Reproduce the material word for word, starting at the line that contains "Select the インストール先" and ending after the line that contains "Tap the back".

*Records shown*:
———
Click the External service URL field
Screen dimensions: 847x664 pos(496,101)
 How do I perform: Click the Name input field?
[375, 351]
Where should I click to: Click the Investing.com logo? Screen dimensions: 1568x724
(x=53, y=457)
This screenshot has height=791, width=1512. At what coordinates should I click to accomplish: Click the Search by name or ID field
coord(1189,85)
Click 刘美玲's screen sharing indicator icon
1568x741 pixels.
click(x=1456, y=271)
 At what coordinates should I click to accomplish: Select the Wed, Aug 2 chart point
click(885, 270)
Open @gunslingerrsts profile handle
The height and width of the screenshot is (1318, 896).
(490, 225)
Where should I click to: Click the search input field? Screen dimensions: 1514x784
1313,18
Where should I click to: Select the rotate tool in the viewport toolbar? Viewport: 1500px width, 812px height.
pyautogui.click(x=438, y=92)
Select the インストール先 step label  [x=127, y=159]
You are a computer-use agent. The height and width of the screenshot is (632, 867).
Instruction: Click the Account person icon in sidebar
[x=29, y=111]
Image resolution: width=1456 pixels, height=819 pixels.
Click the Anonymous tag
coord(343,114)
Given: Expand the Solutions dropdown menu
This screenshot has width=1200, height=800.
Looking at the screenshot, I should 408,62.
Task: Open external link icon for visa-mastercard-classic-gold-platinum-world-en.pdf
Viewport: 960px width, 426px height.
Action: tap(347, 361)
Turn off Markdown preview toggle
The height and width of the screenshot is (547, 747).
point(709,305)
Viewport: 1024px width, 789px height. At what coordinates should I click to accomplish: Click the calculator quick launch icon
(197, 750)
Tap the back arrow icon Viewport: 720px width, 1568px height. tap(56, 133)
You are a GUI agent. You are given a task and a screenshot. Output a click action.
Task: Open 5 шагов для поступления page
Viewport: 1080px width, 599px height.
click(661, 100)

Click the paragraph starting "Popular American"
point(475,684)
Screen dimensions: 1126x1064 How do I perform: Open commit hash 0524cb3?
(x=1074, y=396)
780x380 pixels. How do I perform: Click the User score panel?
———
*Solution to this problem*:
Select the インストール先 step label  [x=127, y=159]
You are a computer-use agent. The height and width of the screenshot is (632, 867).
Instruction: Click the Account person icon in sidebar
[x=29, y=111]
Image resolution: width=1456 pixels, height=819 pixels.
Click the Anonymous tag
coord(343,114)
Given: Expand the Solutions dropdown menu
This screenshot has width=1200, height=800.
Looking at the screenshot, I should 408,62.
Task: Open external link icon for visa-mastercard-classic-gold-platinum-world-en.pdf
Viewport: 960px width, 426px height.
Action: tap(347, 361)
Turn off Markdown preview toggle
The height and width of the screenshot is (547, 747).
point(709,305)
Viewport: 1024px width, 789px height. At what coordinates should I click to accomplish: Click the calculator quick launch icon
(197, 750)
Tap the back arrow icon Viewport: 720px width, 1568px height. tap(56, 133)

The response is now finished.